───── Input data ─────
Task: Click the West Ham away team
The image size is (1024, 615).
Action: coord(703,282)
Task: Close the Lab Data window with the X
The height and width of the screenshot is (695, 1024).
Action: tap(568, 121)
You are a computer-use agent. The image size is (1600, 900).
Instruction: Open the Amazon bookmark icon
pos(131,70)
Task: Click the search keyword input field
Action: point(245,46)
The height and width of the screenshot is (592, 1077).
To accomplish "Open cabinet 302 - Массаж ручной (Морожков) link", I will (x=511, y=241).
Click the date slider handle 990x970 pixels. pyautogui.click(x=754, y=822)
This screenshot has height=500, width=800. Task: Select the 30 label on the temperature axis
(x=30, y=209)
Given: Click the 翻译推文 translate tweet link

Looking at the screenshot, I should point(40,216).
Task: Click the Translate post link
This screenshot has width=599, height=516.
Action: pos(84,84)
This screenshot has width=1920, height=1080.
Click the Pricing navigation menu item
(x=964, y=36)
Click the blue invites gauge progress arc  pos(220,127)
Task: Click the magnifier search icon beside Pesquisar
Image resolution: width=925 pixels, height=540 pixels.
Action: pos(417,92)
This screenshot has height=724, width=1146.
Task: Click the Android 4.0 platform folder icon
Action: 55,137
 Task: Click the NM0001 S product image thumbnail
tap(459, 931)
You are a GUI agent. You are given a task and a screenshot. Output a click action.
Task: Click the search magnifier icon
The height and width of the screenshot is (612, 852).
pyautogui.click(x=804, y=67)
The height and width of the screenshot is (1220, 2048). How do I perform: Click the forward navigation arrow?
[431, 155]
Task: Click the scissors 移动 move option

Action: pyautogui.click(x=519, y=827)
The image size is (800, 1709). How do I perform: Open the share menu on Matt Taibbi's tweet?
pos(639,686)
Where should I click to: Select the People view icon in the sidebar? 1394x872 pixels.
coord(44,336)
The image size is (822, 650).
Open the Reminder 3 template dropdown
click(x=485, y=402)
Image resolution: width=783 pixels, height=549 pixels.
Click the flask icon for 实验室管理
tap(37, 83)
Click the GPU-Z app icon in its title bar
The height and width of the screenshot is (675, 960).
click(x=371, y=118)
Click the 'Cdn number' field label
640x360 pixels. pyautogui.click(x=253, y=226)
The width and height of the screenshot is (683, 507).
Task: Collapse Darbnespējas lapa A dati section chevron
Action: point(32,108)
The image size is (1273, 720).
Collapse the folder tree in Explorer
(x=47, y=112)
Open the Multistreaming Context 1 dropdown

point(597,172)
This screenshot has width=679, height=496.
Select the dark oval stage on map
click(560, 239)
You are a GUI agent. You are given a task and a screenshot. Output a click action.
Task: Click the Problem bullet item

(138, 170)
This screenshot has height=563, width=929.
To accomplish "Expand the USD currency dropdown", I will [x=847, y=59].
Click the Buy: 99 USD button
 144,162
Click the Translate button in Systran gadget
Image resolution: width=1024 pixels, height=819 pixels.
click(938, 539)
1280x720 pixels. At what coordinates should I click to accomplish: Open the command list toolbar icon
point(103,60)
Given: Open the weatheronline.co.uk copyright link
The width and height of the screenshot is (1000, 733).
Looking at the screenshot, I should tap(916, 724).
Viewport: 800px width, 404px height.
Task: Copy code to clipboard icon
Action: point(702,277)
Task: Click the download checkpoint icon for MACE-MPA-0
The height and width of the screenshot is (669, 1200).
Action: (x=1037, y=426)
─────
#### What is needed:
The entries above are to be retyped exactly, with nothing left out.

#### Solved problem:
Task: Click the West Ham away team
The image size is (1024, 615).
Action: coord(703,282)
Task: Close the Lab Data window with the X
The height and width of the screenshot is (695, 1024).
Action: tap(568, 121)
You are a computer-use agent. The image size is (1600, 900).
Instruction: Open the Amazon bookmark icon
pos(131,70)
Task: Click the search keyword input field
Action: point(245,46)
The height and width of the screenshot is (592, 1077).
To accomplish "Open cabinet 302 - Массаж ручной (Морожков) link", I will (x=511, y=241).
Click the date slider handle 990x970 pixels. pyautogui.click(x=754, y=822)
This screenshot has height=500, width=800. Task: Select the 30 label on the temperature axis
(x=30, y=209)
Given: Click the 翻译推文 translate tweet link

Looking at the screenshot, I should point(40,216).
Task: Click the Translate post link
This screenshot has width=599, height=516.
Action: pos(84,84)
This screenshot has width=1920, height=1080.
Click the Pricing navigation menu item
(x=964, y=36)
Click the blue invites gauge progress arc  pos(220,127)
Task: Click the magnifier search icon beside Pesquisar
Image resolution: width=925 pixels, height=540 pixels.
Action: pos(417,92)
This screenshot has height=724, width=1146.
Task: Click the Android 4.0 platform folder icon
Action: 55,137
 Task: Click the NM0001 S product image thumbnail
tap(459, 931)
You are a GUI agent. You are given a task and a screenshot. Output a click action.
Task: Click the search magnifier icon
The height and width of the screenshot is (612, 852).
pyautogui.click(x=804, y=67)
The height and width of the screenshot is (1220, 2048). How do I perform: Click the forward navigation arrow?
[431, 155]
Task: Click the scissors 移动 move option

Action: pyautogui.click(x=519, y=827)
The image size is (800, 1709). How do I perform: Open the share menu on Matt Taibbi's tweet?
pos(639,686)
Where should I click to: Select the People view icon in the sidebar? 1394x872 pixels.
coord(44,336)
The image size is (822, 650).
Open the Reminder 3 template dropdown
click(x=485, y=402)
Image resolution: width=783 pixels, height=549 pixels.
Click the flask icon for 实验室管理
tap(37, 83)
Click the GPU-Z app icon in its title bar
The height and width of the screenshot is (675, 960).
click(x=371, y=118)
Click the 'Cdn number' field label
640x360 pixels. pyautogui.click(x=253, y=226)
The width and height of the screenshot is (683, 507).
Task: Collapse Darbnespējas lapa A dati section chevron
Action: point(32,108)
The image size is (1273, 720).
Collapse the folder tree in Explorer
(x=47, y=112)
Open the Multistreaming Context 1 dropdown

point(597,172)
This screenshot has width=679, height=496.
Select the dark oval stage on map
click(560, 239)
You are a GUI agent. You are given a task and a screenshot. Output a click action.
Task: Click the Problem bullet item

(138, 170)
This screenshot has height=563, width=929.
To accomplish "Expand the USD currency dropdown", I will [x=847, y=59].
Click the Buy: 99 USD button
 144,162
Click the Translate button in Systran gadget
Image resolution: width=1024 pixels, height=819 pixels.
click(938, 539)
1280x720 pixels. At what coordinates should I click to accomplish: Open the command list toolbar icon
point(103,60)
Given: Open the weatheronline.co.uk copyright link
The width and height of the screenshot is (1000, 733).
Looking at the screenshot, I should tap(916, 724).
Viewport: 800px width, 404px height.
Task: Copy code to clipboard icon
Action: point(702,277)
Task: Click the download checkpoint icon for MACE-MPA-0
The height and width of the screenshot is (669, 1200).
Action: (x=1037, y=426)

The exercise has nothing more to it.